What has driven performance in 2QFY10?
  • Successful new launches and a favorable macroeconomic environment have combined to lead to yet another exciting quarter for Maruti. To elaborate on the latter, favourable conditions like the government’s stimulus package, buoyant semi-urban markets, low interest rates, improved financing by banks, low inflation and low oil prices have helped the company clock good numbers in the domestic market.

  • During the quarter, domestic volumes came in higher by 22% YoY, receiving help from new launches like the refreshed Estilo, A-Star and Ritz. The A-2 segment, where these models belong to forms more than 70% of the total domestic sales of the company and the same grew by nearly 30%. This explains most of the domestic volume growth. Other segments like the A-3 and the C segment also did well, growing by 29% and 10% respectively on a YoY basis.

  • Exports also continued with its stellar performance, growing by nearly 110% during the quarter as the company commenced exports of A-Star to Latin America and South Africa, besides the traditional markets of Europe and Asia.

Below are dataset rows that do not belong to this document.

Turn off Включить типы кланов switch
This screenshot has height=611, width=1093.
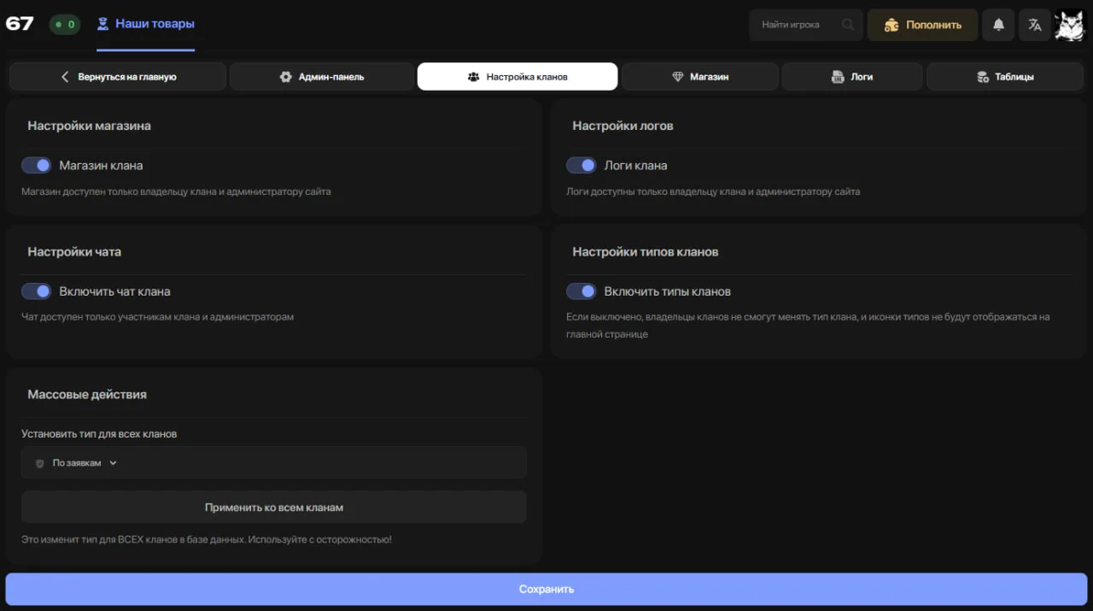tap(582, 291)
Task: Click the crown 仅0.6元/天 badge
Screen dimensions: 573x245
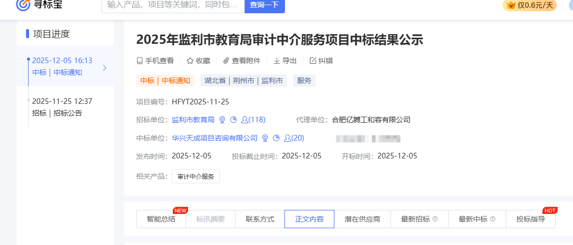Action: pos(529,5)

  • Besides significantly higher volumes, higher average realisations per car sold helped Maruti post a robust 44% growth in revenues during the quarter.

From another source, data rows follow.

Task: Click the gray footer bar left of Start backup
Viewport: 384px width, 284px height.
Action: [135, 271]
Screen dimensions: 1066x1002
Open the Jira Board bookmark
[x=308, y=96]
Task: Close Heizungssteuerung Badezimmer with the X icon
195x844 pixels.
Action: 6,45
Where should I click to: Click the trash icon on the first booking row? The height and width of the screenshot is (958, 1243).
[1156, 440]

  • The company's domestic market share amongst passenger cars moved from 54.2% to 54.9% during the quarter, with share in the A3 segment touching 37.9 per cent, a gain of 7.9 percentage points.

    Sales break up...
    Segment 2QFY09 2QFY10 (% change) 1HFY09 1HFY10 (% change)
    A1 12,137 8,737 -28.0% 28,786 15,856 -44.9%
    C 20,209 22,200 9.9% 40,970 44,433 8.5%
    A2 118,083 153,096 29.7% 243,510 299,829 23.1%
    A3 18,849 24,278 28.8% 34,789 44,225 27.1%
    Total Passenger cars 169,278 208,311 23.1% 348,055 404,343 16.2%
    MUV 2,428 772 -68.2% 3,744 2,155 -42.4%
    Total domestic 171,706 209,083 21.8% 351,799 406,498 15.5%
    Export 17,745 37,105 109.1% 30,236 66,419 119.7%
    Total Sales 189,451 246,188 29.9% 382,035 472,917 23.8%

  • On the costs front, a sharp drop in other expenses as a percent of sales played a key role in helping expand the operating margins of the company during the quarter by more than 2.4% and bring about a strong 78% growth in operating profits. The two major cost heads that the company was able to bring a significant change in were material costs and selling and distribution expenses as the same benefited from reduced raw material prices and higher economies of scale.

    The costs side...
    (Rs m) 2QFY09 2QFY10 Change 1HFY09 1HFY10 Change
    Raw materials 38,100 54,555 43.2% 75,001 104,106 38.8%
    % sales 76.3% 75.7%   76.4% 76.0%  
    Staff cost 1,165 1,263 8.4% 2,276 2,598 14.1%
    % sales 2.3% 1.8%   2.3% 1.9%  
    Other expenses 5,514 7,047 27.8% 10,085 13,159 30.5%
    % sales 11.0% 9.8%   10.3% 9.6%  

  • With interest costs falling by 71% and with depreciation charges increasing at a much lower rate, the company’s net profits received a further fillip. These managed to grow by 93% YoY during the quarter. The company’s tax rates have remained virtually unchanged. Half yearly bottomline growth has come in at 51% YoY with the second quarter contributing nearly 90% of it.

What to expect?
At the current price of Rs 1,531, the stock trades at a multiple of 24 times our estimated FY12 earnings. In hindsight, we now believe that our ‘Sell’ call on the company came a bit too early. While the investors who would have acted on both our ‘Buy’ call earlier and the most recent ‘Sell’ call must have come out with very healthy returns, they’ve also missed the nearly 50% surge that has happened post our ‘Sell’ recommendation. Frankly speaking, company’s growth in volumes and operating margins improved way beyond our expectations, especially the former. However, we would also like to add that the current buoyancy in volumes may be difficult for the company to maintain in the medium term. The growth should revert to the long-term average of 10%-12%. Thus, taking this into account and the current high valuations, we advise investors to exercise caution.